> [Excerpt provided]
_____
She keeps on choosing lowlife bums to date and she only recently started using birth control. There was a drug dealer whom she went to jail for and he also ruined her credit. She has been pregnant SIX times, lost three of them to miscarriage, aborted one and had two live births.

 

My best friend doesn't ever choose men who have a career, their own places or even driver's licences. Her kids' father just leeched off of her, slept all day while she worked and then left her with two kids so that he could run an escort agency. He is in jail now and about to be deported. Now she has two kids while she is on welfare. I thought she would have learned from being with the drug dealer, but no. When she became pregnant again while living with her mother on the dole, with her crummy ex, I wanted to smack her hard in the face. Hello??? Using no birth control and then crying when she is pregnant is the height of stupidity. It is one thing to have a birth control failure, quite another to use nothing and then be surprised when one is pregnant.

 

Now she is dating some fool who does not have his own place. She went and got him a cell phone and she told me that they have unprotected sex, despite the fact that the relationship has not been defined. Hasn't she ever heard of STDs???:eek: She has to drive him around since he has no licence.
_____
> [Material shown]
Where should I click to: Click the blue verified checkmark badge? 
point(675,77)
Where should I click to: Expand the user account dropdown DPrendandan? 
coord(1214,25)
_____
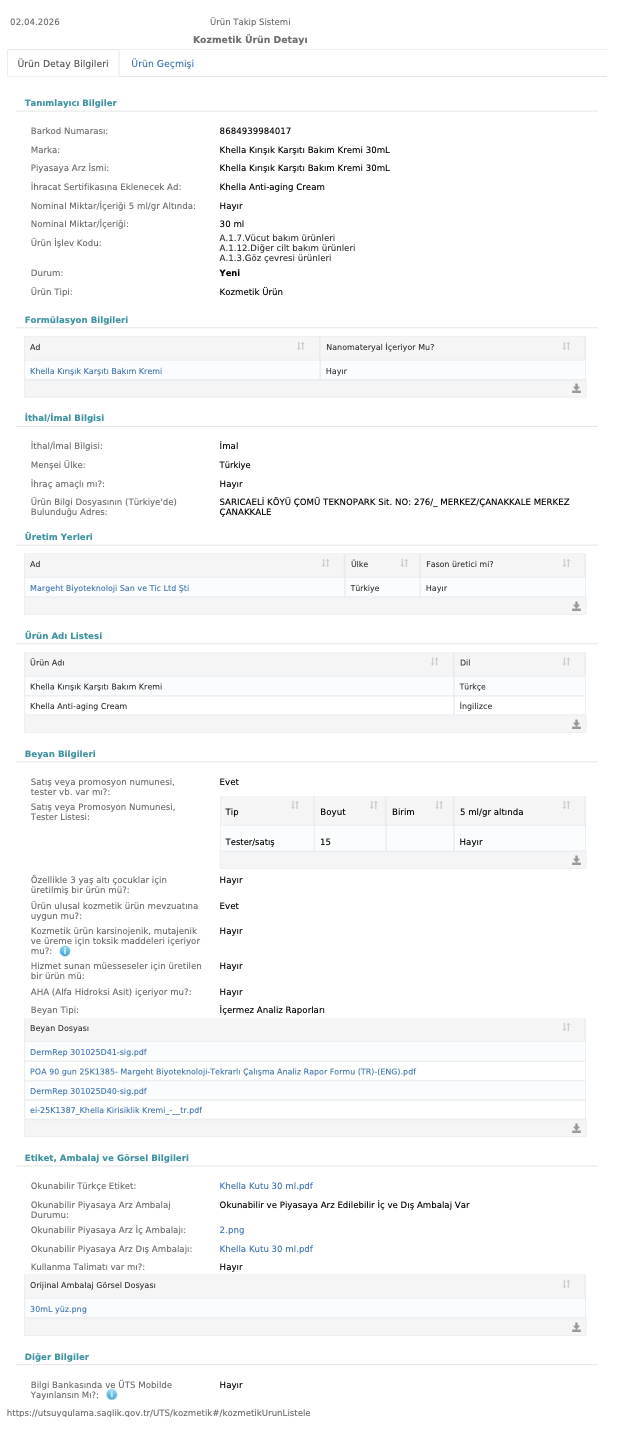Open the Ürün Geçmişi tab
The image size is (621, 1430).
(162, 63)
_____
> [Work to complete]
1) Repeat the passage from the post about a best friend's dating choices, from "She keeps on" up to and including "two live births.".
2) According to the post about a best friend's dating choices, how many times has the friend been pregnant?
The data above come from a separate source and have no connection to the text.

> [Expected responses]
1)
She keeps on choosing lowlife bums to date and she only recently started using birth control. There was a drug dealer whom she went to jail for and he also ruined her credit. She has been pregnant SIX times, lost three of them to miscarriage, aborted one and had two live births.

2) She has been pregnant six times.